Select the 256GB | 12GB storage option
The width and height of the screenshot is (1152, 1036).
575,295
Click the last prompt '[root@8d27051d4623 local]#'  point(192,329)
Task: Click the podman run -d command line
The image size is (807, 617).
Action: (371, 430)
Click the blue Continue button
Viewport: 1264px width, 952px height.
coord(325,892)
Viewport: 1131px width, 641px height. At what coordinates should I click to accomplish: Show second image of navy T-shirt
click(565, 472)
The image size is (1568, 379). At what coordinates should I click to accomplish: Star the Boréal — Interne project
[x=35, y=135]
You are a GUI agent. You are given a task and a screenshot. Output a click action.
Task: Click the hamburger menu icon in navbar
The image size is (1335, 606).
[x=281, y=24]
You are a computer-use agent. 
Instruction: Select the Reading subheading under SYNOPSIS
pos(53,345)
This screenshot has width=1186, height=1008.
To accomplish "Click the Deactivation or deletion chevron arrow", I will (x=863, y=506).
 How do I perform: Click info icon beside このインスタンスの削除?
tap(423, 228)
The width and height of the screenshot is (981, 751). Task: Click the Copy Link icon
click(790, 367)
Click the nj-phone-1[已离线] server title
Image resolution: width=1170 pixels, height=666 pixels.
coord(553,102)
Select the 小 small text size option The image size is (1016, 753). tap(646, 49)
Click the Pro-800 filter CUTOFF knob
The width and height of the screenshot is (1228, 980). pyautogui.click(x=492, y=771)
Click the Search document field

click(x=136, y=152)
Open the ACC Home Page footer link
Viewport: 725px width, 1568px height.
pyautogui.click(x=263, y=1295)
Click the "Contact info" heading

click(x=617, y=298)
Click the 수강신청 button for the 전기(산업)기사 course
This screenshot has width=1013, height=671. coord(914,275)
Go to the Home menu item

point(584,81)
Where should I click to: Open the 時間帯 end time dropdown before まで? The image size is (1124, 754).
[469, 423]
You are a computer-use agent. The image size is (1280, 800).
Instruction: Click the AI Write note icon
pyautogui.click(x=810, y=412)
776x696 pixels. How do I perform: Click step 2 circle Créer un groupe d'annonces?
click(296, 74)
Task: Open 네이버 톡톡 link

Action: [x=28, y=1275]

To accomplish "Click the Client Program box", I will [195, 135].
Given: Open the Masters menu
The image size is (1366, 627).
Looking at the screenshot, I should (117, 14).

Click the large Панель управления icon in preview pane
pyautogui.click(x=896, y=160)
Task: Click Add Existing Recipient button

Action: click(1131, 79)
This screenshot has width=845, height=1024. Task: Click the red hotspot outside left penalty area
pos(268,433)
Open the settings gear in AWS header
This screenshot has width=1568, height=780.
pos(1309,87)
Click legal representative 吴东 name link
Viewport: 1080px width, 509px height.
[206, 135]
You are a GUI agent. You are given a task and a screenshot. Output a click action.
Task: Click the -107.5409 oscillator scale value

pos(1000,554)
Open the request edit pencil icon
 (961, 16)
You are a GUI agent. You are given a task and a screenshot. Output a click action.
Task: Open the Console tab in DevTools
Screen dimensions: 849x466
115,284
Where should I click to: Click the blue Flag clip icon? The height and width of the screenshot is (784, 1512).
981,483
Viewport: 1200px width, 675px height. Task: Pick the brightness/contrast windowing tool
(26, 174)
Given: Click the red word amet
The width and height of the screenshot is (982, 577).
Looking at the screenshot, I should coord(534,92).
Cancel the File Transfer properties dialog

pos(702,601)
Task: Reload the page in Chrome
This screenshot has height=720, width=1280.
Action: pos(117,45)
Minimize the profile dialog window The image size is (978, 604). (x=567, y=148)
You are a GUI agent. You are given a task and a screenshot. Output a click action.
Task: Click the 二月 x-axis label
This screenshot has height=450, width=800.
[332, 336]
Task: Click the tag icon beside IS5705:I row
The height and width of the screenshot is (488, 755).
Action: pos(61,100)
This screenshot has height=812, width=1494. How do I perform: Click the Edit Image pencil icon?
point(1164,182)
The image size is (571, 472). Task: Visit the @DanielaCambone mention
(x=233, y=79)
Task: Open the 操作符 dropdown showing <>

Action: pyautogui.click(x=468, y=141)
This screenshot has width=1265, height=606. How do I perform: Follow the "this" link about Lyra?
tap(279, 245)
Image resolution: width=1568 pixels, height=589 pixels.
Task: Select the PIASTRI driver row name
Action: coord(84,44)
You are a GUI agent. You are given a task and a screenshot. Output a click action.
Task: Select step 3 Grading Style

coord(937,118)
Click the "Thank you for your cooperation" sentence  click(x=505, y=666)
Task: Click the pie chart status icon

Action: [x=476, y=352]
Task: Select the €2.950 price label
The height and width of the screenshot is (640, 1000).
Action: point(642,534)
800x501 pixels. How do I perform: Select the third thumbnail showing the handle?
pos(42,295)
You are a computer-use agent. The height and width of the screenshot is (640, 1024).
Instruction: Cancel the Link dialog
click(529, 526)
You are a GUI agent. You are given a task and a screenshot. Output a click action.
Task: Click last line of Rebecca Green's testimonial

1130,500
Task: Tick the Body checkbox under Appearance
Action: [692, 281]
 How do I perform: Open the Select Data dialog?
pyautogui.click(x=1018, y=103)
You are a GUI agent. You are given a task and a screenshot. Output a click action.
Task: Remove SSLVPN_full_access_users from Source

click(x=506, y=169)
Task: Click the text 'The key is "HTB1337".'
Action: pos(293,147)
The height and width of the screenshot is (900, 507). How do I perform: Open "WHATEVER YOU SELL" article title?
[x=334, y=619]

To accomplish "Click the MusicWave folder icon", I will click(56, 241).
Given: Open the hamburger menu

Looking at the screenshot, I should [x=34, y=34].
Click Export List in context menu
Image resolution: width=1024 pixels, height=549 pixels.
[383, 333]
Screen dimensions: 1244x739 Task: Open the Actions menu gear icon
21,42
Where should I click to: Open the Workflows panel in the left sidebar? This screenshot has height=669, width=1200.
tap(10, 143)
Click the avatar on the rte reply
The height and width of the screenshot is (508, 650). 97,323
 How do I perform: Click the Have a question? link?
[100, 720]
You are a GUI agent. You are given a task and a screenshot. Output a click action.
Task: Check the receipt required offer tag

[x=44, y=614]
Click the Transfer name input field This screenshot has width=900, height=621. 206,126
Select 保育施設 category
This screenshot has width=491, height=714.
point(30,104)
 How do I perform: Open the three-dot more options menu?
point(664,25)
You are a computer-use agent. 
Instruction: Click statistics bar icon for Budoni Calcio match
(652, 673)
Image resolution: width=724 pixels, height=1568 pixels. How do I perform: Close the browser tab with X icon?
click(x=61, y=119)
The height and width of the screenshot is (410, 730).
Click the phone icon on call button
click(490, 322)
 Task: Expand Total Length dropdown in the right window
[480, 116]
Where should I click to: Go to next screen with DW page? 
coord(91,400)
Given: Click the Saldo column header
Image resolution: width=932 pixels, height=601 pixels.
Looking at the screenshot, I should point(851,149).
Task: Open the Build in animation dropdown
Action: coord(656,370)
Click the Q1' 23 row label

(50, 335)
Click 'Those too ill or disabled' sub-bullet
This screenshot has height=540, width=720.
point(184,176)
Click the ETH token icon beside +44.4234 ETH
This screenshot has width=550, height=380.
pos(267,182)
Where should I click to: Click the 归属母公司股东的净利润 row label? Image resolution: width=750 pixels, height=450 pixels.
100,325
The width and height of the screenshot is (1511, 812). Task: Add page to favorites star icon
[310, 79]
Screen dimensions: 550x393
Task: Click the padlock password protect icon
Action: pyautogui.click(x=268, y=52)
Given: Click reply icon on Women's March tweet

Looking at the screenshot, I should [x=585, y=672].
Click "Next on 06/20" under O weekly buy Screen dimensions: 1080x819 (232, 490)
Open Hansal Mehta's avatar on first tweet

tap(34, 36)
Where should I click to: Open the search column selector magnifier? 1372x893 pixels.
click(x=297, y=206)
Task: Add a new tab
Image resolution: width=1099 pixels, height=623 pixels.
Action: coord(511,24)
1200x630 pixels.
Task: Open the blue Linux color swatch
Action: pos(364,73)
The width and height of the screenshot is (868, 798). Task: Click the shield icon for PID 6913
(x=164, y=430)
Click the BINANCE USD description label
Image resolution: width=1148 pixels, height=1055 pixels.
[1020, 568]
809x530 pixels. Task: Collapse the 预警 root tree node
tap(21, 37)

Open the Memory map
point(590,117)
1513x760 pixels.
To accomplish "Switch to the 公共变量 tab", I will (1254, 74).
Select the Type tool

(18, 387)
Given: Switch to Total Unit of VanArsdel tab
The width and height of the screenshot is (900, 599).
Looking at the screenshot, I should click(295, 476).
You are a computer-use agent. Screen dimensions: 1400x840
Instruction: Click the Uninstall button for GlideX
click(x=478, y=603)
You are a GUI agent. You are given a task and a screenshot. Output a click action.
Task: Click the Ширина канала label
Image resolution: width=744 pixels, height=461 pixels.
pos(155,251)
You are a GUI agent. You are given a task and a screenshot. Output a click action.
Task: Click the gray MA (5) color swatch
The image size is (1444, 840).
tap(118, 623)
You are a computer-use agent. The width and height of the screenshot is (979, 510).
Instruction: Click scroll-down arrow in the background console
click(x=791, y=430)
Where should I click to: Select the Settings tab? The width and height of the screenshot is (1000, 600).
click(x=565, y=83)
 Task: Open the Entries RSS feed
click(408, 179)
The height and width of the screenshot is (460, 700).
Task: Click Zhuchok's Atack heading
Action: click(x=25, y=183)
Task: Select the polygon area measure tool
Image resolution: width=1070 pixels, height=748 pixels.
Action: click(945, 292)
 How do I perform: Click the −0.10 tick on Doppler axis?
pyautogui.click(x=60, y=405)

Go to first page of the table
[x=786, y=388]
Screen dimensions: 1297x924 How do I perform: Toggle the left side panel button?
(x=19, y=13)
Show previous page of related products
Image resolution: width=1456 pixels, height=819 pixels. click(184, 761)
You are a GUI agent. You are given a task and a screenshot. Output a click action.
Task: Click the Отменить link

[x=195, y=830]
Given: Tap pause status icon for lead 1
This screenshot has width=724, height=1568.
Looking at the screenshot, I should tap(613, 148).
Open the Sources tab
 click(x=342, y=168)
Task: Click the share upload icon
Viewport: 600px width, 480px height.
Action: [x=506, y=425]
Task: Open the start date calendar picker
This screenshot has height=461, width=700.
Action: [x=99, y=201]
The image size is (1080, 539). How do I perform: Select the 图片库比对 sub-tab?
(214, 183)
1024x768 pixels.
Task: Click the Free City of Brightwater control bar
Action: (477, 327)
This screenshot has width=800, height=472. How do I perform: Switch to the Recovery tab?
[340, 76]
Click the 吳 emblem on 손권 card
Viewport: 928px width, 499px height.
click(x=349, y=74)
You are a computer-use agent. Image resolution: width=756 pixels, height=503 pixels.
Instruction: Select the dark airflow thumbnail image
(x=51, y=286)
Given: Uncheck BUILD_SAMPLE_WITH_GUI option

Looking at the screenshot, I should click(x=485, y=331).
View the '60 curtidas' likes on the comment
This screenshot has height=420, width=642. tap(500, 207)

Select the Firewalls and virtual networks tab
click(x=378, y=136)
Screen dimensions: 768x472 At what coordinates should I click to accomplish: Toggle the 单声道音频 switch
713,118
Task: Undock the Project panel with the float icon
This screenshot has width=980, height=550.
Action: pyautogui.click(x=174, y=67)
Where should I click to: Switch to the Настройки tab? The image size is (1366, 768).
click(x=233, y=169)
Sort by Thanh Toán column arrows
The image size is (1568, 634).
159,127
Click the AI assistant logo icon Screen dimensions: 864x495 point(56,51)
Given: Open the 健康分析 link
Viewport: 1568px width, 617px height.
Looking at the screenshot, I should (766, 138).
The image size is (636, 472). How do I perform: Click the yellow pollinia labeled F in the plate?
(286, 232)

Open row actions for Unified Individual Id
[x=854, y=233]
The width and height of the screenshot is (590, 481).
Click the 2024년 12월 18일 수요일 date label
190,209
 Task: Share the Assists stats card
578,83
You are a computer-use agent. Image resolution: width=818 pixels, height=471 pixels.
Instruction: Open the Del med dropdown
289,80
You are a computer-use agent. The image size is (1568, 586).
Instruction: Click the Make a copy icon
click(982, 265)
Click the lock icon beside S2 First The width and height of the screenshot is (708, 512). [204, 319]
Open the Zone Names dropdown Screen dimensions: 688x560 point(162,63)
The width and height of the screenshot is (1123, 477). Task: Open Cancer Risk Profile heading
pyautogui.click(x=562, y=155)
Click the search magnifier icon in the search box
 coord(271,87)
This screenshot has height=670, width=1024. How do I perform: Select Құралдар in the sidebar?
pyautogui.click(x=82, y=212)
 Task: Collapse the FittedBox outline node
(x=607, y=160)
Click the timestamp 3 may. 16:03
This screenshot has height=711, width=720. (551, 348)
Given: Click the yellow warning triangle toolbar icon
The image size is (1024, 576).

Exercise brief: Respond with one number, the count of lines of the material that include "computer".

Response to this exercise: 9